= Your task =
Please return only the lines between the line with "The image size is (370, 800)." and the final line of the entries, both included, and exclude pictures.

Records shown Start Marker

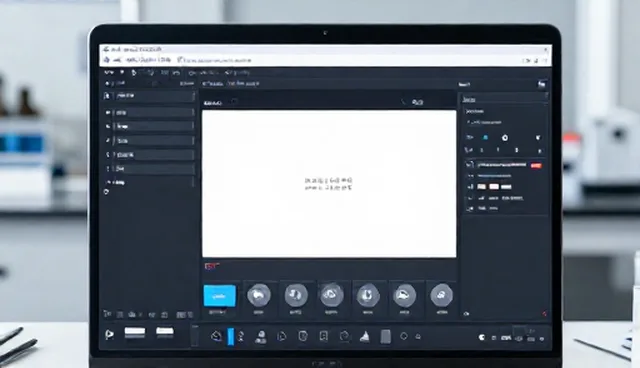Screen dimensions: 640x368
Task: Click the second white button in bottom-left bar
Action: (165, 332)
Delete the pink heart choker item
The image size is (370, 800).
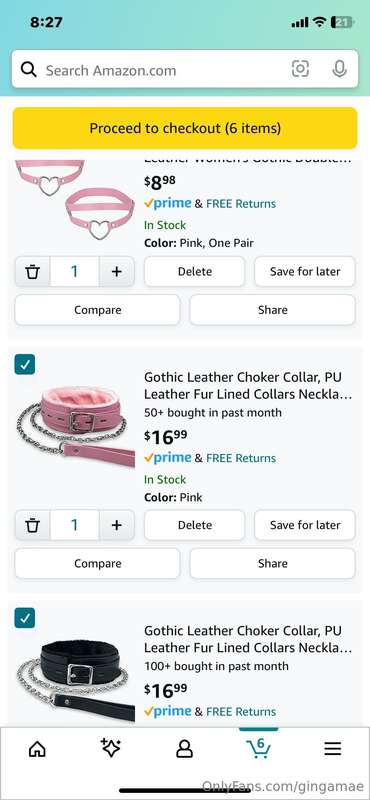194,271
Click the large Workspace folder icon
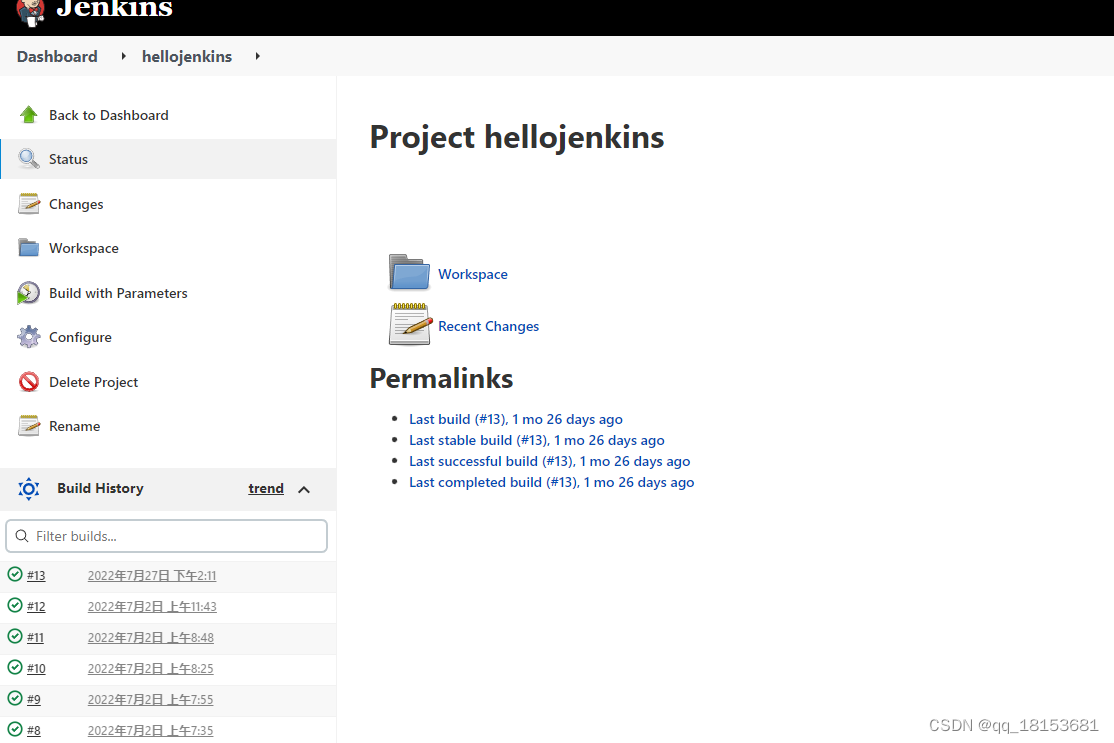1114x743 pixels. pos(409,273)
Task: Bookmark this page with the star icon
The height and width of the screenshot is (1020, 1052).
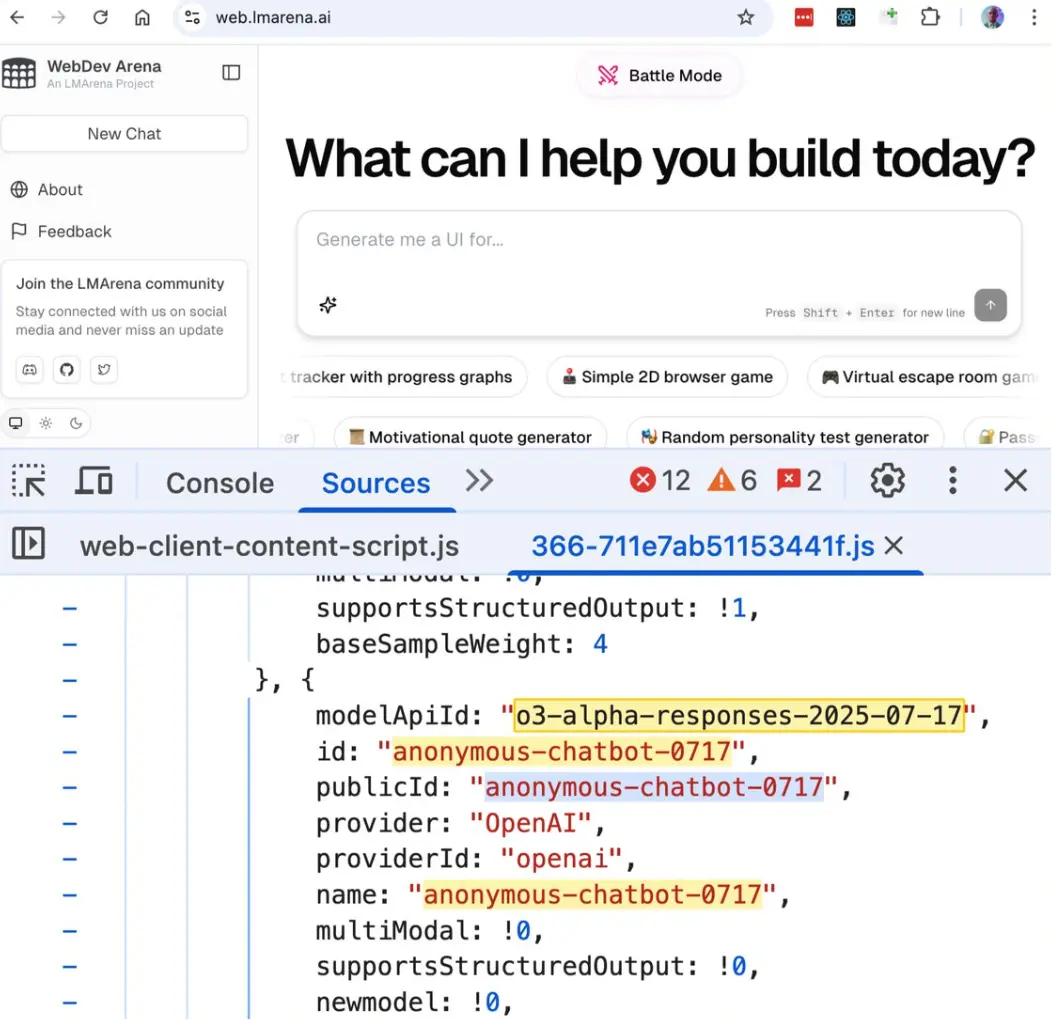Action: [x=746, y=17]
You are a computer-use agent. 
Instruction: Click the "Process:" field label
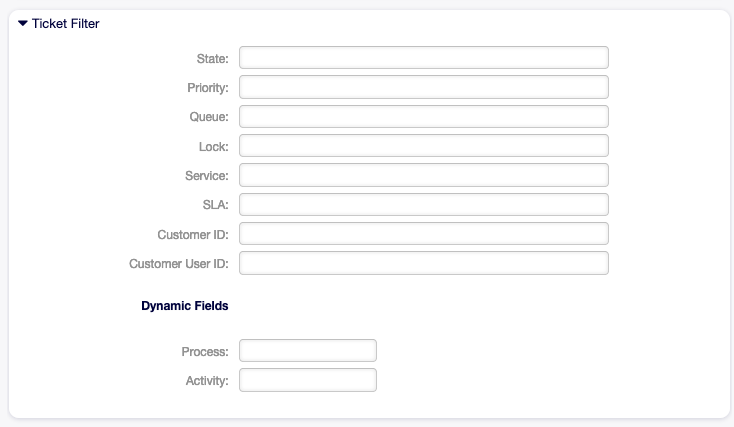point(205,352)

Records shown End Marker

= Solution below =
The image size is (370, 800).
194,271
Click the large Workspace folder icon
1114x743 pixels. pos(409,273)
Task: Bookmark this page with the star icon
The height and width of the screenshot is (1020, 1052).
Action: [x=746, y=17]
You are a computer-use agent. 
Instruction: Click the "Process:" field label
point(205,352)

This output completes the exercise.